Je n’ai pu découvrir d’où venaient les noms de Quelport, Quelpaert, Quelqueport, sous lesquels on désigne l’île que nous avons devant nous, car les indigènes l’appellent Anaichicin. C’est un exemple des deux difficultés que présentent les noms géographiques. D’abord le remplacement du nom indigène par une appellation qui peut donner lieu à des malentendus avec les habitants de certaines régions, puis les irrégularités dans l’orthographe des noms conventionnels chinois, irrégularités dont M. A. d’Abbadie a démontré les inconvénients en une savante étude publiée au Bulletin de la Société de Géographie, troisième trimestre de 1882. Il y cite l’exemple d’une petite ville d’Afrique, Massouah, dont le nom s’écrit de vingt façons différentes.

L’île de Quelport, — je prends l’orthographe de nos cartes marines — semble être formée par le cône d’un volcan éteint ; son sol fertile nous laisse voir en passant de riches moissons de céréales, de navets et de sarrasin. Nous apercevons même, sur une espèce d’embarcadère naturel formé par une roche, une paire de bœufs qui attendent, sans doute, quelque fardeau pour la ville. Les productions de l’île doivent être, du reste, assez considérables, car divers auteurs lui donnent une population de 10 000 âmes, répartie entre trois villes, ce qui est beaucoup pour un espace aussi restreint.

========================================================================

> [Exercice court a]:
Répondez à ces questions sur l'extrait consacré à l'île de Quelport :
(i) Quel nom les indigènes donnent-ils à l'île ?
(ii) De combien de façons différentes s'écrit le nom de Massouah ?
(iii) Quelle population divers auteurs attribuent-ils à l'île ?

========================================================================

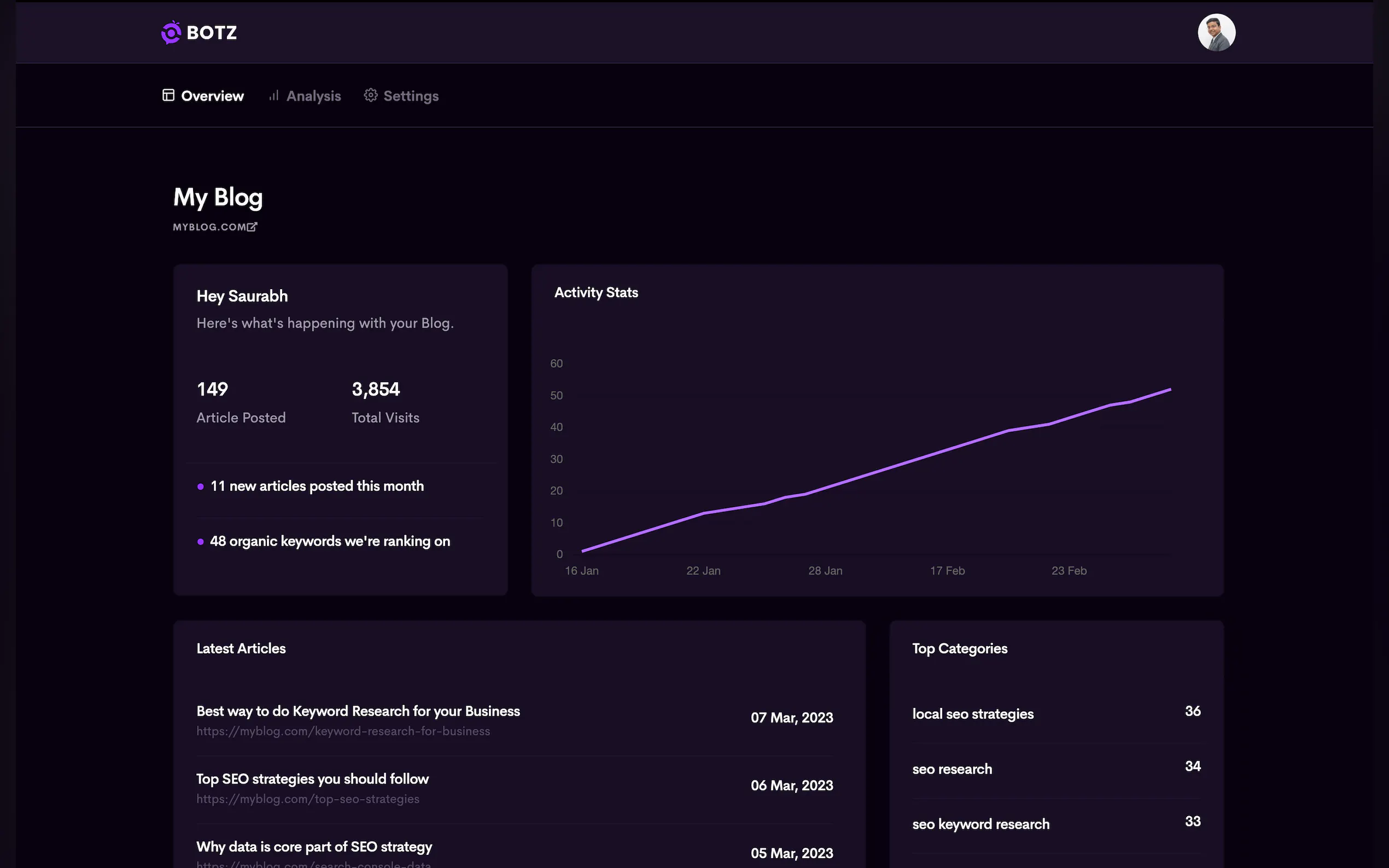This screenshot has width=1389, height=868.
Task: Click the external link icon beside MYBLOG.COM
Action: [252, 227]
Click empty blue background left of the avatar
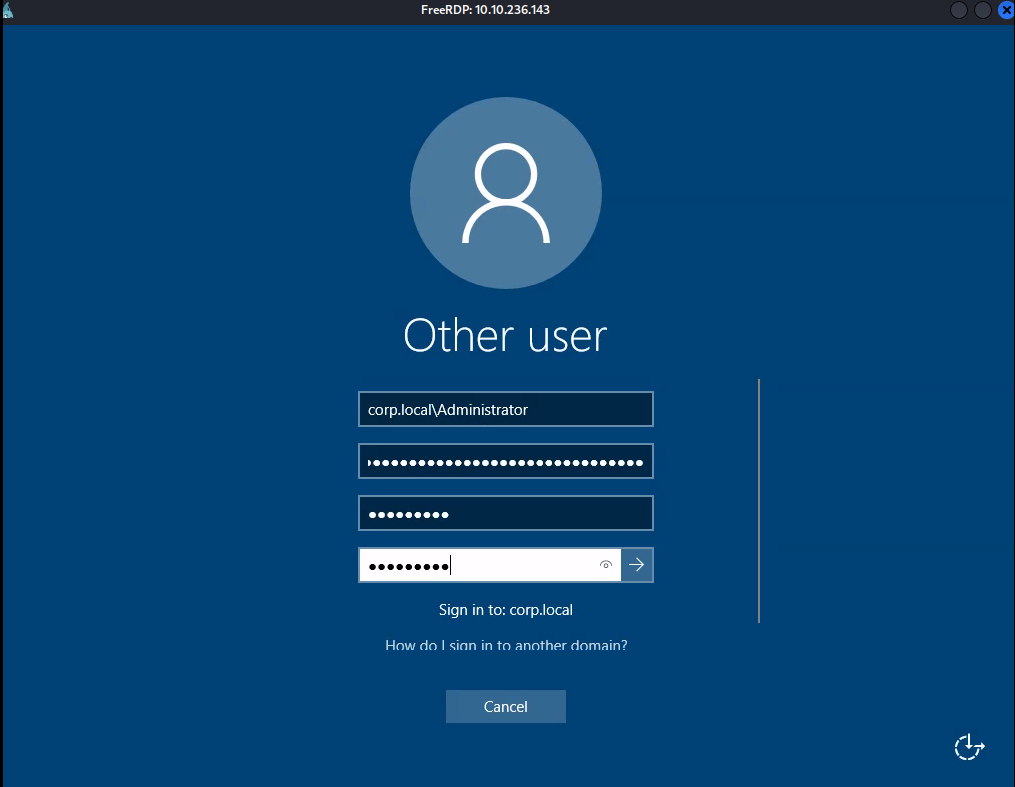This screenshot has width=1015, height=787. click(200, 200)
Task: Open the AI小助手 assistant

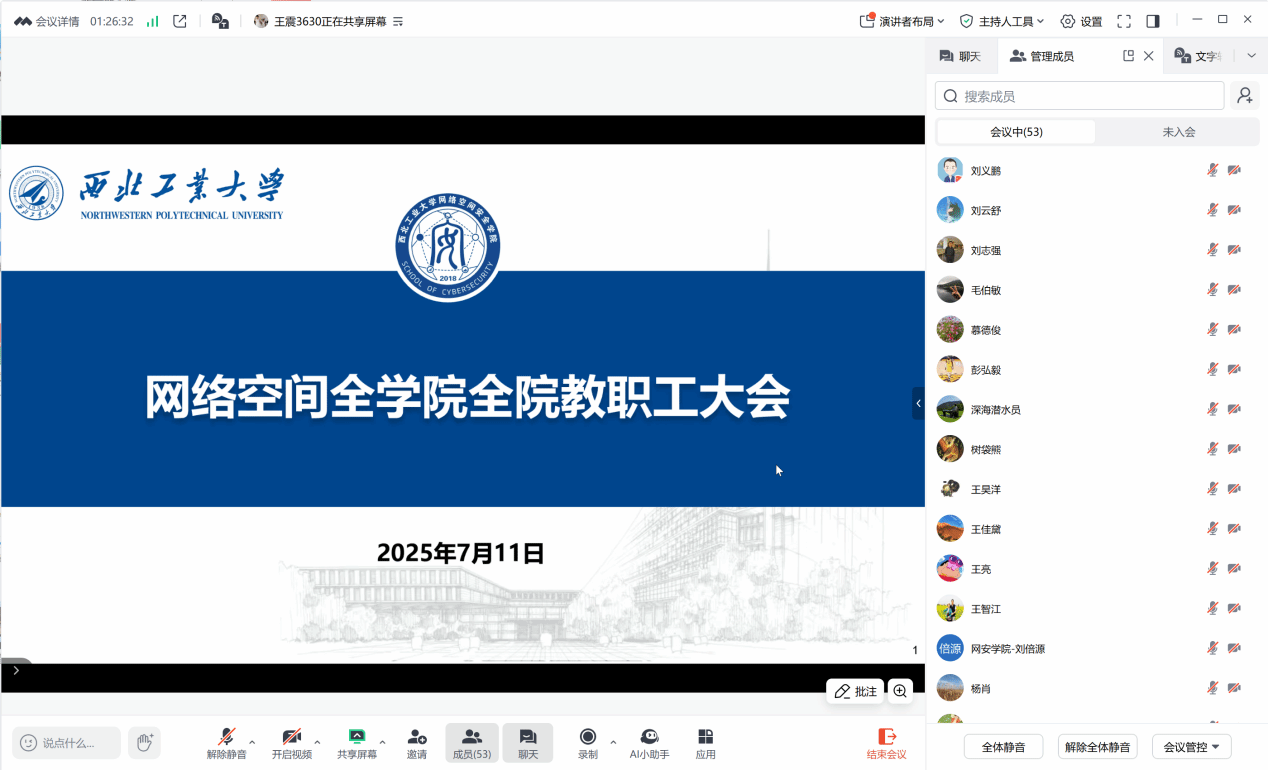Action: coord(649,743)
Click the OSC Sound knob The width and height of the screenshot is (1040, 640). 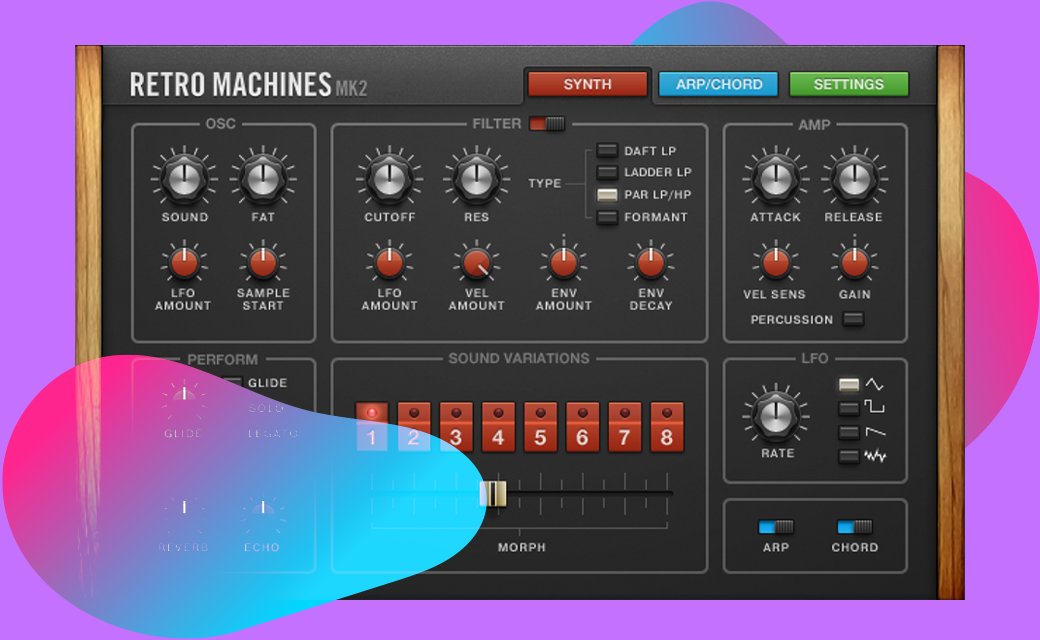pos(184,180)
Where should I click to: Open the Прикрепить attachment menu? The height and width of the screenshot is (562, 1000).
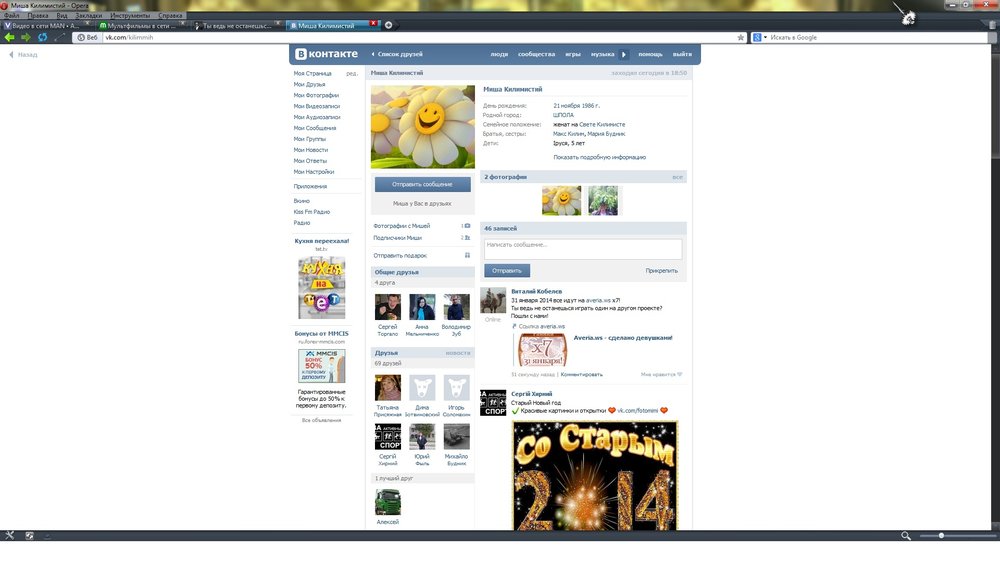(661, 270)
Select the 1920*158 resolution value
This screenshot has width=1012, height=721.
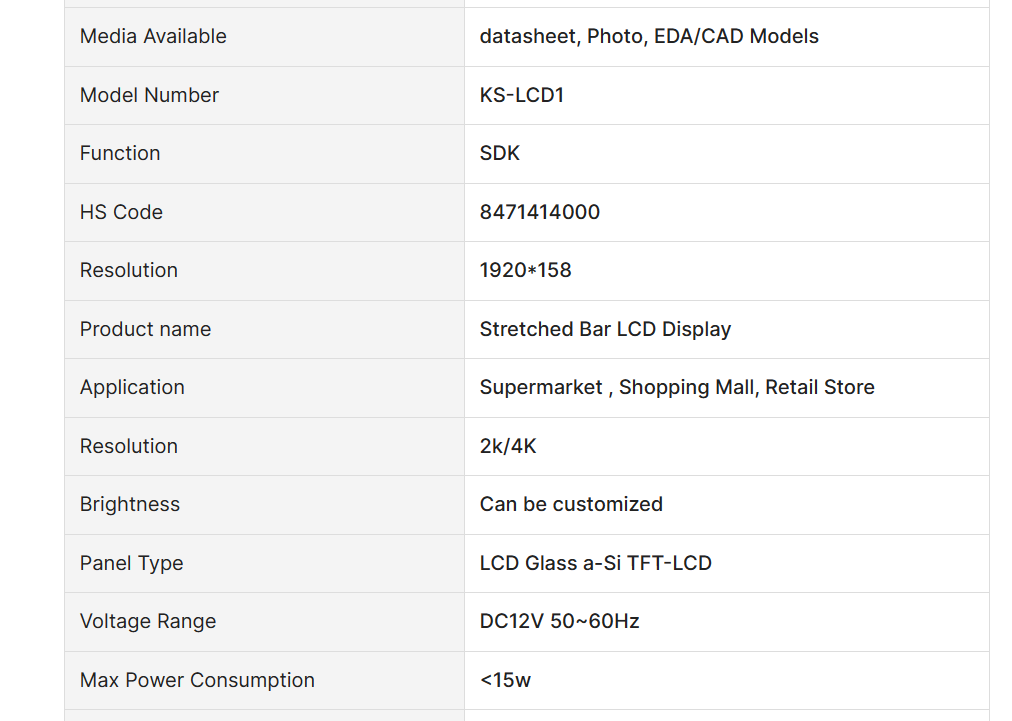525,270
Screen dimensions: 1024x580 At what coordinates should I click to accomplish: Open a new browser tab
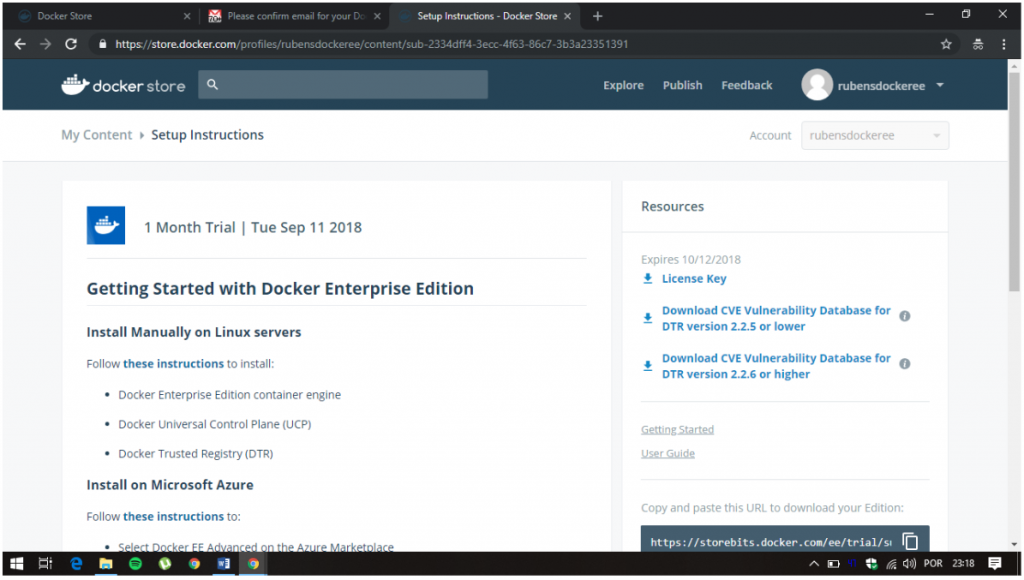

========================================================================

> [Exercice court b]:
Reproduisez les entrées à partir de la ligne qui contient « Select the 1920*158 resolution value » et jusqu'à la fin des entrées, ces deux bornes comprises et consignes incluses, en omettant les images. Multipliez par 0,2 chaque coordonnée figurant dans les réponses, puis arrondissez à l'entier, les demis étant arrondis vers le haut.

> [Résultat final a]:
(i) Anaichicin.
(ii) De vingt façons différentes.
(iii) 10 000 âmes, réparties entre trois villes.

> [Résultat final b]:
Select the 1920*158 resolution value
This screenshot has width=1012, height=721.
105,54
Screen dimensions: 1024x580 At what coordinates should I click to accomplish: Open a new browser tab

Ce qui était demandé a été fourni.